Congress Will Not Vote On USCMA Before Six-Week Summer Recess

Trump administration officials reportedly have decided to give U.S. House Speaker Nancy Pelosi additional time to organize Democrats in support of the United States Mexico Canada Agreement (USMCA) before formally sending the trade pact to Congress for ratification.

As this report from CNBC indicates, that means a vote on the USMCA most likely will not happen until after the August congressional recess, at the earliest. (As Connecting the Dots has reported previously, several Democrats have argued the labor and environmental provisions in the pact are not strong enough and say they will vote against the USMCA unless they are changed.)

According to Bloomberg Government (subscription required), the Trump administration’s decision comes with the caveat that “Democrats have to show enough progress on negotiated changes in the next month so trade officials can convince [President] Trump there’s a path to a vote in the near future.”

Marc Short, who serves as Vice President Mike Pence’s chief of staff, said in an interview on Fox Business that he thinks “the reality is” that a vote on the USMCA is “more likely to happen this fall,” and that House Speaker Pelosi holds the “keys” to getting a vote.

The decision to wait means that politics could eventually delay a congressional vote on the pact even further. Bloomberg Government noted, “A delay deep into the fall also may risk making the trade deal a campaign issue among the Democratic presidential contenders. If some were to come out against it, Pelosi could decide to shelve it.”

Indeed, as Politico noted last week, presidential contender Sen. Kamala Harris (D-Calif.) already has expressed her opposition to the USMCA as it currently is written. Last week, Sen. Harris said, “I can tell you that in a Harris administration … there would be no trade deal that would be signed unless it protected American workers and it protected our environment.”
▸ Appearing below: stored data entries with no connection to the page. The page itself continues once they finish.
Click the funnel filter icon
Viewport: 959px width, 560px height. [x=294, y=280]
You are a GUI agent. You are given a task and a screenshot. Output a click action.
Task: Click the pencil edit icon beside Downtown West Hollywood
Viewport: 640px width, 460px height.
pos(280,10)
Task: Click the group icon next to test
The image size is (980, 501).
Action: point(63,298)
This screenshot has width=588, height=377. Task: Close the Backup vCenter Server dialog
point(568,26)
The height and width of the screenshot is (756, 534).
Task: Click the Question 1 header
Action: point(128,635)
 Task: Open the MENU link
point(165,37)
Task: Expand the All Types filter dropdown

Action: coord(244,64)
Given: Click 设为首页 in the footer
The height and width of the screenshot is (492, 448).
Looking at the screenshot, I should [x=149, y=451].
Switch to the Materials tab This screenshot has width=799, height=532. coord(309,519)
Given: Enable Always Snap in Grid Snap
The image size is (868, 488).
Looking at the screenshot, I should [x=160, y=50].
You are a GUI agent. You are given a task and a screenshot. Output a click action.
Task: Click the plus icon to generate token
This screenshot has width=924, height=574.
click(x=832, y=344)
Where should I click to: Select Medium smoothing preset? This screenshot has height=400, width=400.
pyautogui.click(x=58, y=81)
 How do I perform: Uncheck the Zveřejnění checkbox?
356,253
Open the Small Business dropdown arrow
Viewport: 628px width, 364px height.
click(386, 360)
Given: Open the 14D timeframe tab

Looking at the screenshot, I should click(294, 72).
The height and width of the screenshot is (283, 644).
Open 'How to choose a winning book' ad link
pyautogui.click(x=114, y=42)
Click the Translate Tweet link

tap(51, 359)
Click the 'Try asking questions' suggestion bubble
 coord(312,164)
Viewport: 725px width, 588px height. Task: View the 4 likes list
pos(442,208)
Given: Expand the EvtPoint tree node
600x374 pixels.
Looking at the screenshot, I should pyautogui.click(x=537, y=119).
Sen. Sherrod Brown (D-Ohio), who oversees development of trade policy for the Democrats in the Senate, also opposes the deal in its current form. He has said, “It’s clear Trump doesn’t want to fix this in a way that works for U.S. workers. He wants to fix it politically for himself. And he wants a win and he wants to say it’s a great victory.”

While the White House and congressional Democrats continue to try to negotiate changes, as Politico also reported, a group of House Democrats will travel to Mexico this week “to look at labor standards there as they keep pressing for USMCA changes.”

As a reminder, the Metals Service Center Institute has joined the USMCA Coalition, a group of trade associations and businesses that are working to encourage lawmakers to vote for the trade pact.